If you fill in all these methods, you’ll be able to use PySkyWiFi on a new airline. But again, don’t.

Tips and tricks

When writing a network layer that uses a new airmiles provider, there are a couple of tricks that can make your implementation faster and more reliable.

1. Encode messages to make sure the airmiles account accepts them

Airmiles HTML forms usually don’t let users include non-alphabetic characters in their name. Stephen will probably be allowed, but GET /data?id=5 will probably be rejected.

To work around this, the network layer should encode segments using base26 before writing them to an airmiles account. base26 is a way of representing a string using only the letters A to Z . In order to convert a byte string to base26, you convert the bytes to a single large number, then you represent that number using a counting system with base 26 (hence the name) where the digits are the letters A to Z.

def b26_encode(input_string: str) -> int:
    # Convert input string to a base-256 integer
    base256_int = 0
    for char in input_string:
        base256_int = base256_int * 256 + ord(char)
    
    # Convert base-256 integer to base26 string
    if base256_int == 0:
        return 'A'  # Special case for empty input or input that equals zero
    
    base26_str = ""
    while base256_int > 0:
        base26_str = chr(base256_int % 26 + 65) + base26_str
        base256_int //= 26
    
    return base26_str

b26_encode("Hello world")
# => 'CZEZINADXFFTZEIDPKM'

The transport layer never needs to know about this encoding. The network layer receives some bytes, encodes them using base26, and writes this encoded string of A to Z to the airmiles account. When the network layer reads the base26 value back out of the airmiles account, it decodes the encoded string back into a number and then back into bytes, and then returns those bytes to the transport layer.

Encoding a string using base 26 makes it significantly longer, just like how it takes many more digits to represent a number using binary than decimal. This reduces the bandwidth of our protocol. We could increase our bandwidth by using base52 (using both upper- and lower-case letters) instead of base26, which would shorten it somewhat. This is left as an enhancement for version 2.

2. Increase bandwidth by using more account fields

Another way to increase our PSWF bandwidth is to increase the segment size that a network layer can handle. If we double the size of our segments, we double the bandwidth of our protocol.

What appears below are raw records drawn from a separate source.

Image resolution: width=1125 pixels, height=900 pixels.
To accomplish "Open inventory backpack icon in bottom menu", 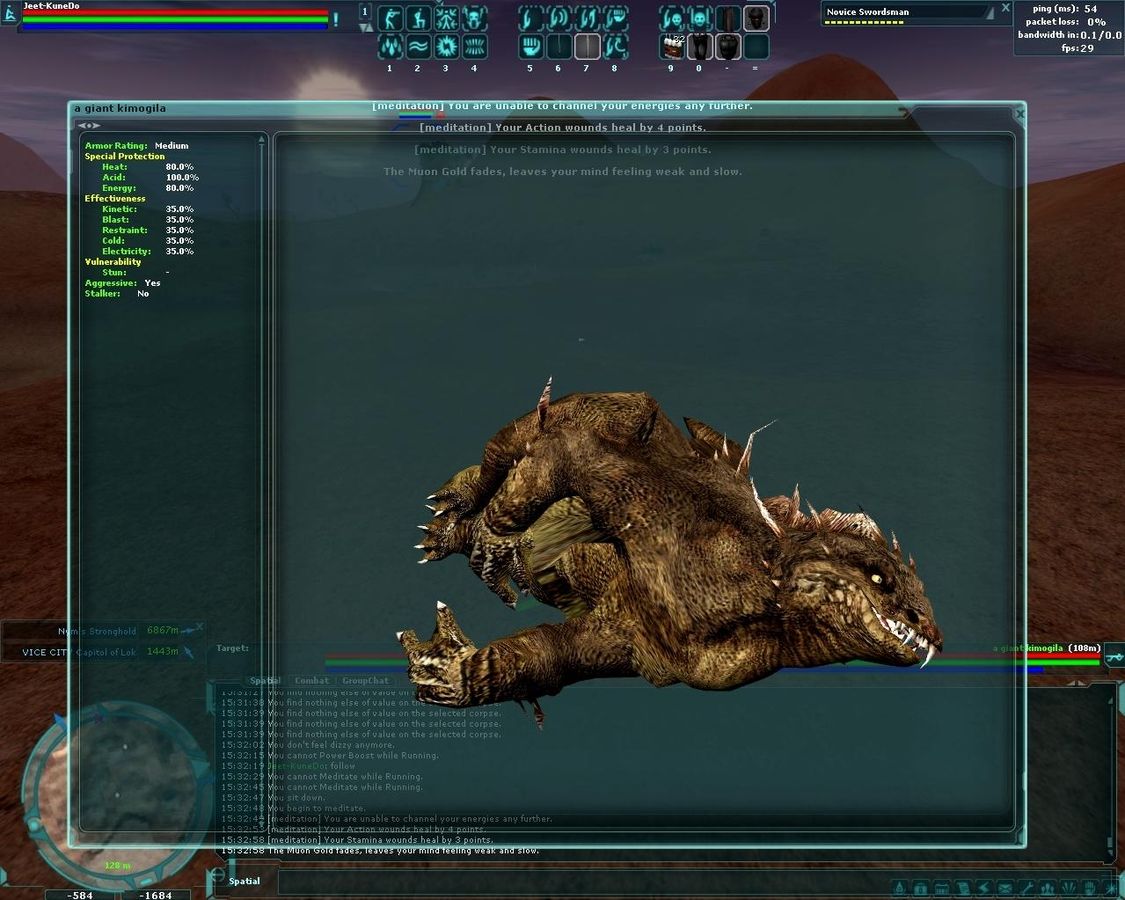I will click(920, 887).
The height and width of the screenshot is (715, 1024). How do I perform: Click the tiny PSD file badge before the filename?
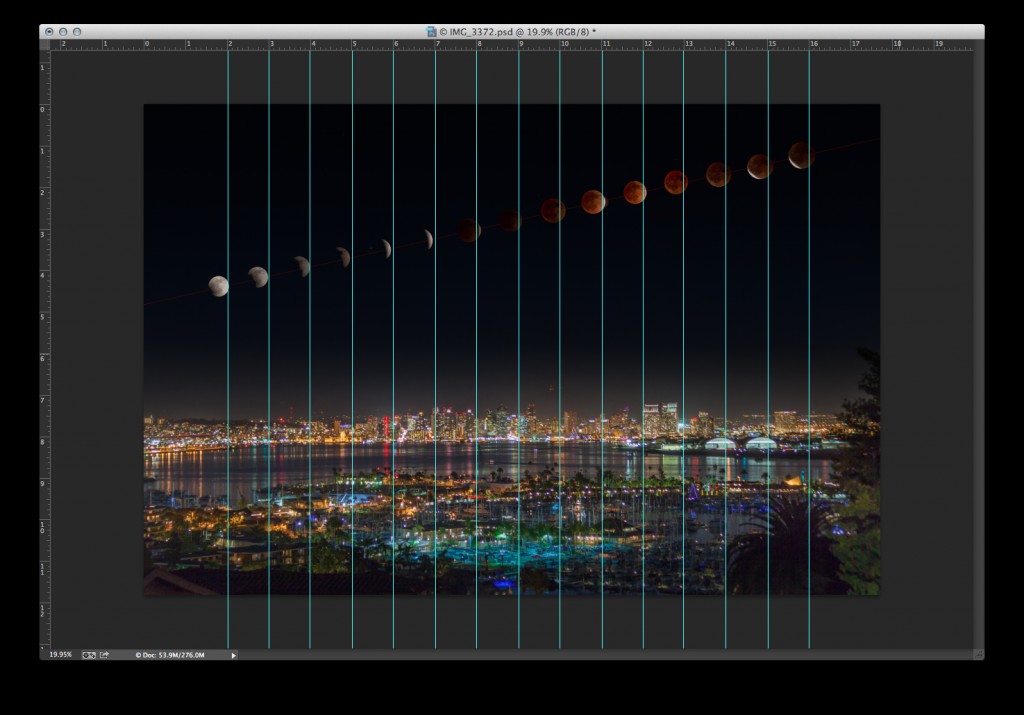[432, 31]
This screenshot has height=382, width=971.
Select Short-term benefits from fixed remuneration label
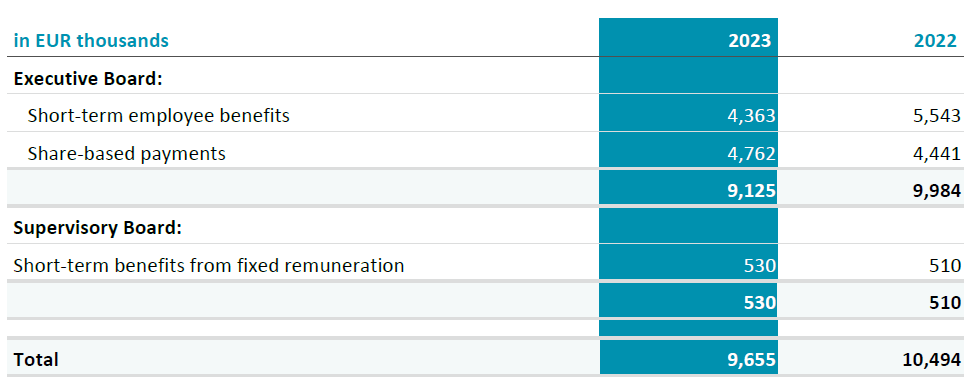tap(209, 266)
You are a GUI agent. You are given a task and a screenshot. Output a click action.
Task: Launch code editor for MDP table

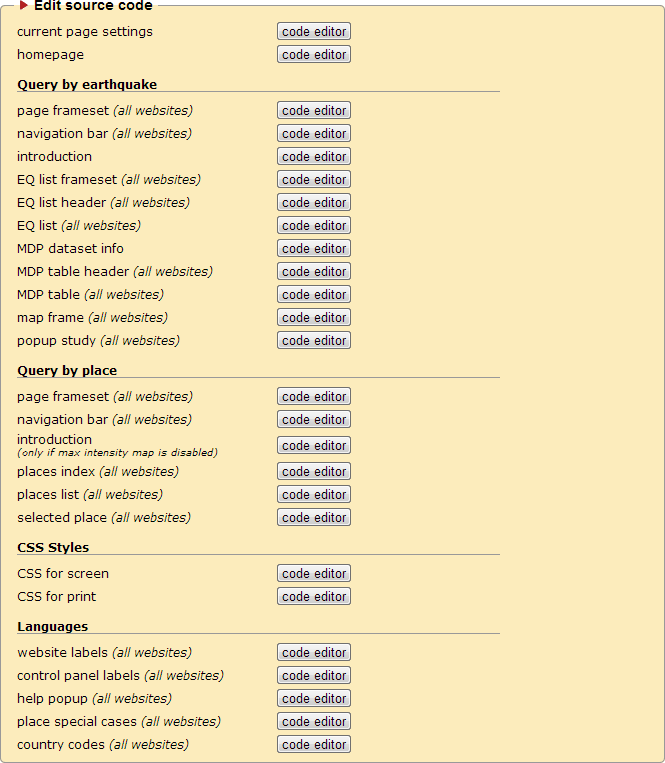coord(314,295)
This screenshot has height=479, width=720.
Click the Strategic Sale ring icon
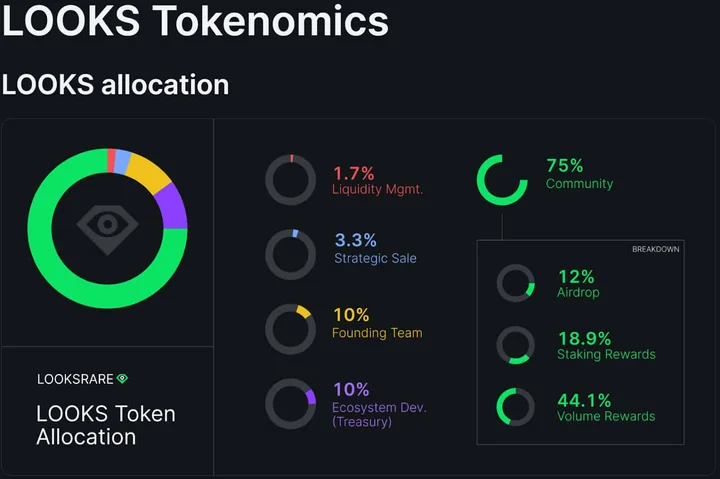[291, 254]
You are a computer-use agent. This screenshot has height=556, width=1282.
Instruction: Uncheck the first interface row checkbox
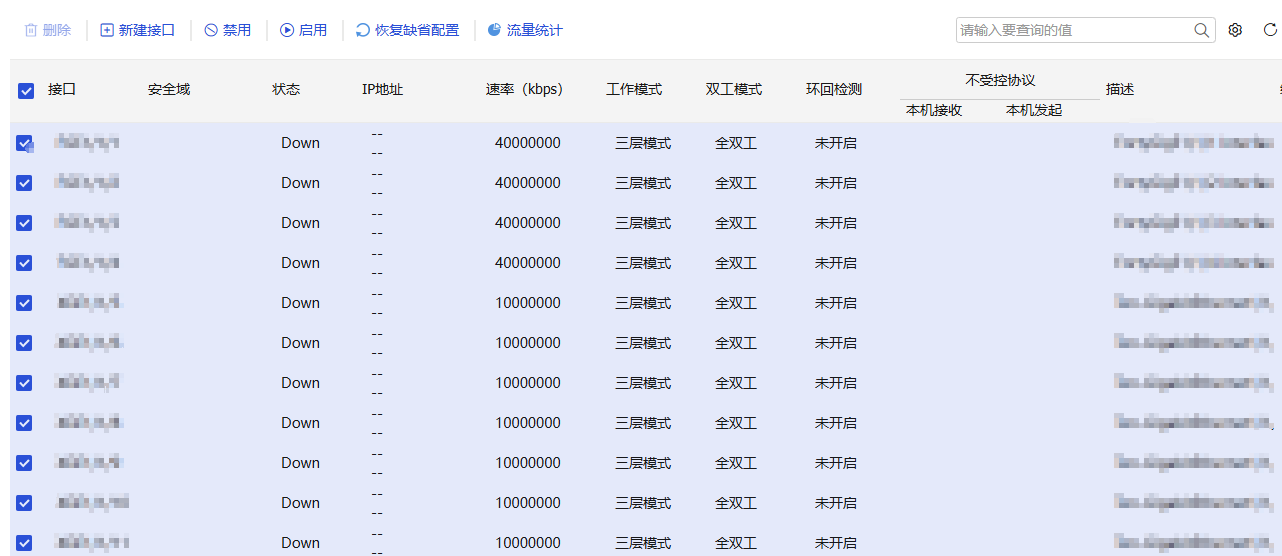(x=24, y=143)
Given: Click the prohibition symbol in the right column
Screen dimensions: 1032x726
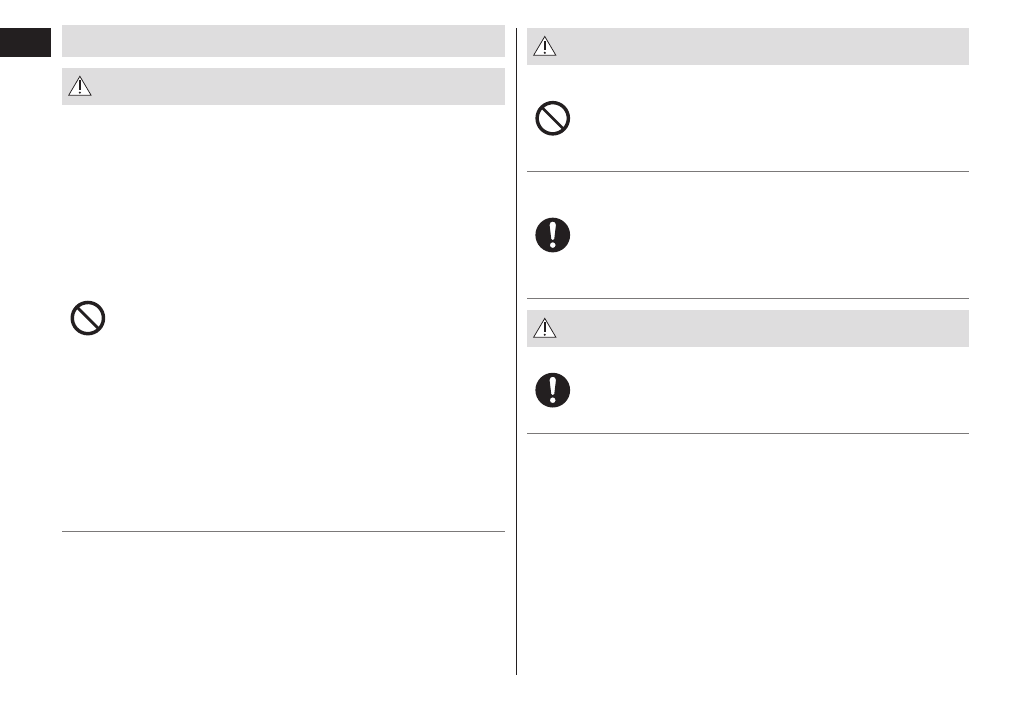Looking at the screenshot, I should pos(553,120).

Fields in airmiles accounts usually have length limits. For example, you might not be allowed to set a name longer than 20 characters. However, we can maximise our bandwidth by:

  1. Using the full length of the field
  2. Spreading out a segment across multiple fields

Suppose we have control over 5 fields that can each store 20 characters. Instead of using one field to transmit segments of 20 characters, we can split a 100 character segment into 5 chunks of 20 and update them all at once in a single request. The receiver can then read all 5 fields, again in a single request, and stitch them back together to reconstruct the full segment.

Further enhancements

HTTP CONNECT

It would be better if PySkyWiFi used HTTP CONNECT requests to set up the tunnel from the sky proxy to the target site, instead of manually tossing around HTTP requests. CONNECT requests are how most HTTP proxies work, and using them would allow PySkyWiFi to act as the system-level proxy and so handle requests from a web browser. It would also mean that PySkyWiFi would negotiate TLS connections with the target website directly, so its traffic would be encrypted as it passed through the airmiles account.

On the other hand, using CONNECT would also be a lot more work and I’ve already taken this joke way too far.

In conclusion

When I was done with all of this I used PySkyWiFi to load the homepage of my blog using curl, tunneling the data via a GitHub Gist. Several minutes later I got a response back. I scrolled around the HTML and reflected that this had been both the most and least productive flight of my life.